Meet Ben, Student, Volunteer, GLN-Extraordinare!

I have been interested in learning Chinese since I was about 16. I was lucky enough to have a world affairs history teacher in high school who focused on the impact of the rise of China and the other East Asian economies for an entire quarter, and it piqued my curiosity. Two years later, as a senior, I took an East Asian history and culture class, and that got me into Chinese history and culture as well.

Like a lot of people, I started formally studying Chinese in college, but never had quite the time to devote to it that I wish I had. I have been studying it off and on in the 8 years since. My basic fluency improved a lot during the year I spent in Beijing right after college, but I like to take courses here and there to refresh what I know.

I have been involved in GLN as a student for about two and a half years, now. I heard about GLN from a friend at GW, and it sounded like a good way to keep working on my Chinese while in grad school. I really liked the classes, and at the suggestion of one of my classmates, who was a director himself, I applied to be the Director of Teacher Support. I have been in that position for about 8 months, and it’s been a fantastic experience. I’ve met some of my best friends through working for GLN.
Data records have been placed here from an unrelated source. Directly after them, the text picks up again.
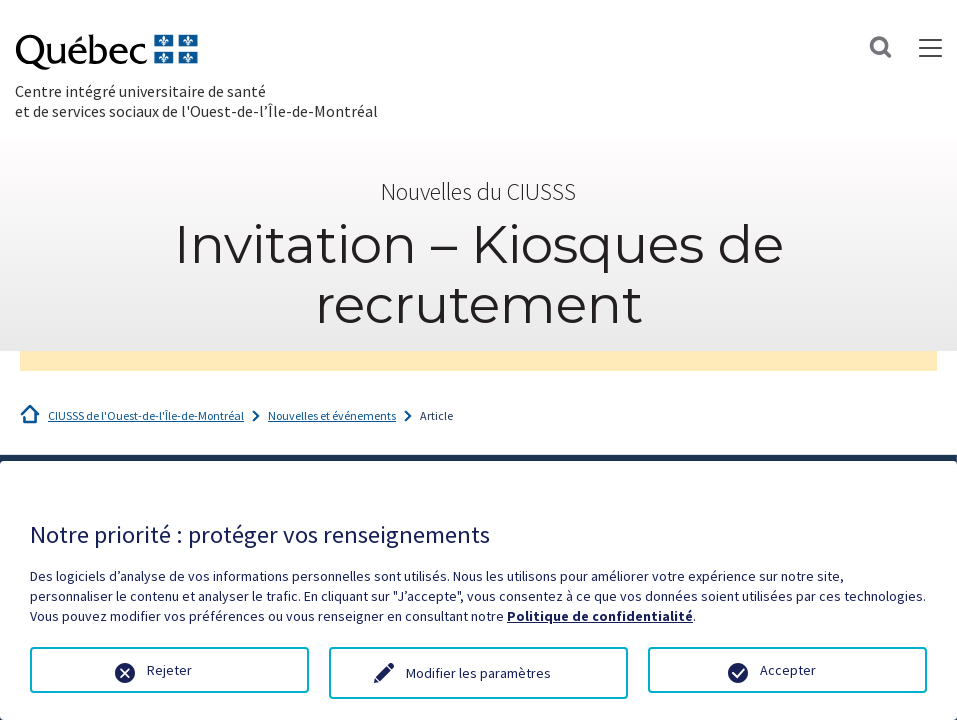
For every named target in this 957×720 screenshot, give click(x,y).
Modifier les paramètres (478, 673)
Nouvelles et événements (332, 415)
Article (436, 415)
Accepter (788, 670)
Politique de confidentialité (600, 616)
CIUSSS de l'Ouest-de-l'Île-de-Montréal (146, 415)
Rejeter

My favorite word in a foreign language is naturally from Chinese. It’s “马马虎虎/mama huhu”, which literally translated, means “horse-horse tiger-tiger.” Somehow, this phrase means “so-so,” as in “my Chinese is so-so.” One explanation I’ve heard is that you are saying that something is neither a horse nor a tiger, it is somewhere in-between. It is apparently an intensely colloquial phrase, and while I was in Beijing, locals always found it quite odd to hear a laowai like myself using it.